◆ TASK OBJECTIVE
Gather all lines in the entries that include the word "wifi".

◆ DATA SHOWN
┄┄┄┄┄┄

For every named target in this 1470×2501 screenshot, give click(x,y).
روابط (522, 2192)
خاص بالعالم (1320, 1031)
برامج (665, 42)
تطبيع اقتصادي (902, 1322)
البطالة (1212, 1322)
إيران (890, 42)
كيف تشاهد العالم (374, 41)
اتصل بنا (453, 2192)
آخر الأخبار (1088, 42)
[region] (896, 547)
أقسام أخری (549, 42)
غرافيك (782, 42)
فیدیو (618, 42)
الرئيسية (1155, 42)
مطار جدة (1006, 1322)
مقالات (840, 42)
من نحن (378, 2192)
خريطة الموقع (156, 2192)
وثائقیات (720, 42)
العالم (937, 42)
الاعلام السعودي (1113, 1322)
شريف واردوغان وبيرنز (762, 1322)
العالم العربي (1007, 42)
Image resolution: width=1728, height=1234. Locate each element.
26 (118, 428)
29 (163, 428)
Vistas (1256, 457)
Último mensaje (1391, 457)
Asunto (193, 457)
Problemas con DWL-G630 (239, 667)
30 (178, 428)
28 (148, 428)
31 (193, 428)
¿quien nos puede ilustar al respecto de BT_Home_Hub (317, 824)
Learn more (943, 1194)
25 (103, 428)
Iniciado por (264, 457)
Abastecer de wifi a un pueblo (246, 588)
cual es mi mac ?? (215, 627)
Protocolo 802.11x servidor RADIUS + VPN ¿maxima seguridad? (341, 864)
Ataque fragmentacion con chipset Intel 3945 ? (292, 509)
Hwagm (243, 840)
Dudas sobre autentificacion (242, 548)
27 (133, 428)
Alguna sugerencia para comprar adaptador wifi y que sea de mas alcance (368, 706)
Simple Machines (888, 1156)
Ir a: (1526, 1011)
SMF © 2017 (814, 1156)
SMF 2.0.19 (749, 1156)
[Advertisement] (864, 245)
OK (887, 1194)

┄┄┄┄┄┄

◆ THE ANSWER
Abastecer de wifi a un pueblo (246, 588)
Alguna sugerencia para comprar adaptador wifi y que sea de mas alcance (368, 706)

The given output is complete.